Employees are often asked to sign noncompete agreements that limit the employee’s legal right to work for other employers or for themselves during and after their employment.
This is the first part of a three part blog about noncompetes. This first part discusses generally the enforceability of noncompetes. The second part will discuss considerations and negotiation tactics if you are asked to sign a noncompete. The third part will discuss considerations and options when an employee has already signed a non-compete and “wants out” of it.
Unfortunately, the answer to whether a noncompete is enforceable is complex, factually intensive and there is no way to know the answer until it goes to Court and a judge or jury makes a decision.
In general, noncompetes are viewed with disfavor by most states’ laws because they limit productivity and could result in individuals needing to rely on government assistance, such as unemployment, rather than being gainfully employed.

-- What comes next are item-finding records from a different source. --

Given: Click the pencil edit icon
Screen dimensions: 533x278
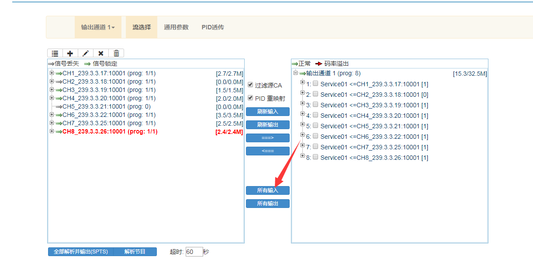Looking at the screenshot, I should (x=86, y=53).
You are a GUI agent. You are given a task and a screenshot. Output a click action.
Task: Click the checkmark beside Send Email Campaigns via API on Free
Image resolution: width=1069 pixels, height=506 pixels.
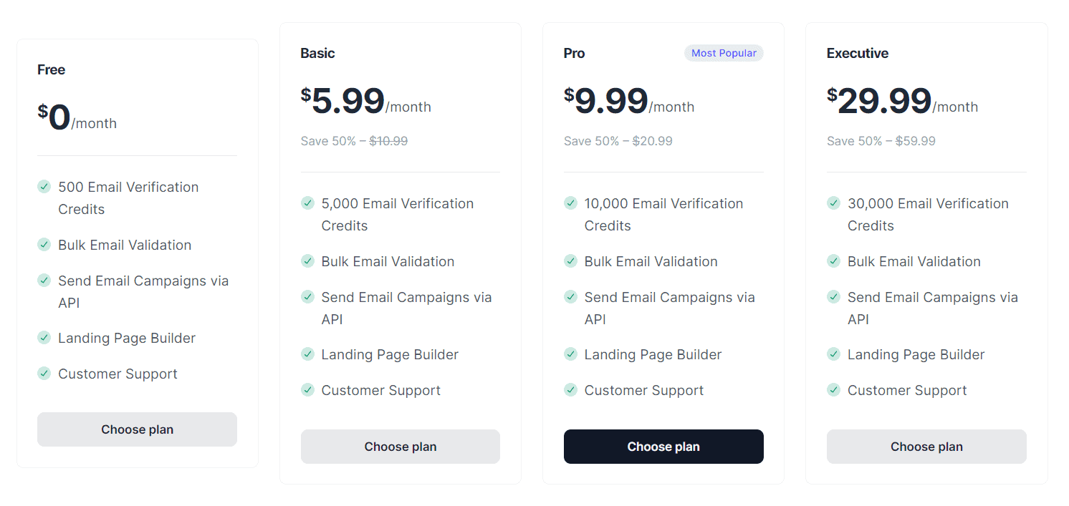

However, the laws on the enforceability of noncompetes vary drastically from state to state. For example:
• Governing Law. There is no statute governing noncompetes. The law on noncompetes has been developed by Courts making decisions.
• Enforceability. Noncompetes are enforceable if reasonably necessary to protect an employer’s legitimate interests. As of the date of this blog, Minnesota courts have recognized three types of legitimate employer interest: (1) the protection of confidential information or trade secrets; (2) the protection of customer goodwill and relationships; and (3) specialized training. In the analysis of what is “reasonably necessary,” Minnesota courts consider factors such as: the scope of conduct prohibited, the geographic scope of work prohibited, and the length of the enforcement period.
• Modification. Minnesota has a “blue pencil doctrine” that allows a Court to modify the non-compete to make its terms reasonable, and then to order those modified terms be enforceable.
• Consideration. Consideration is the exchange of value by both parties and is necessary for a contractual agreement to be enforceable, as compared to a promise for a gift that lacks consideration and is not enforceable. In Minnesota, continued employment alone is not sufficient consideration to enforce a noncompete.
In North Dakota:
• Governing Law. North Dakota Century Code 9-08-06 governs.
• Enforceability. The codified law provides that all contracts restraining business are void unless either: (1) A business owner sells the goodwill of a business to another and agrees that the owner will not compete within the “county, city or a part of either” as long as “any person deriving title to the goodwill from the buyer carries on a like business therein;” or (2) If a partnership is dissolved, the partners may agree to be prohibited from “carrying on a similar business within the same city” as the partnership. In 2001, the North Dakota Supreme Court refused to expand the letter of the law in Warner and Company.
• Modification. North Dakota holds covenants not to compete void.
• Consideration. Public policy prohibits noncompete clauses.
In South Dakota:
• Governing Law. South Dakota Codified Law 53-9-11 primarily governs.
• Enforceability. The codified law provides an employer and employee can agree to enter into a non-compete for any period not exceeding two years. There is no reasonableness inquiry.
• Modification. The issue of whether there is a “blue pencil doctrine” in South Dakota has not been decided.
• Consideration. The codified law provides a noncompete can be entered into prior to or during employment. Continued employment may constitute sufficient consideration to enforce a noncompete pursuant to a 1992 South Dakota Supreme Court case, Centrol, Inc.
• Governing Law. Wis. Stat. 103.465 primarily governs.
• Enforceability. Noncompetes are enforceable if reasonably necessary for the protection of the employer. Wisconsin Courts largely look at the same factors as Minnesota Courts when deciding whether a term is “reasonably necessary.”
• Modification. Wisconsin does not have a “blue pencil doctrine.” However, a 2009 decision by the Wisconsin Supreme Court in Star Direct arguably may open the door to the blue pencil doctrine insomuch as it held that a Court may look at provisions in a noncompete that are capable of being looked at independently and decide their enforceability individually.
• Consideration. Consideration is required. However, the Wisconsin Supreme Court in Runzheimer International, Ltd. held in 2015 that continued at-will employment may constitute lawful consideration to enforce a noncompete.
This blog provides general information and only and is not legal advice. You need to consult an attorney in the event you are faced with the question of whether a noncompete is enforceable.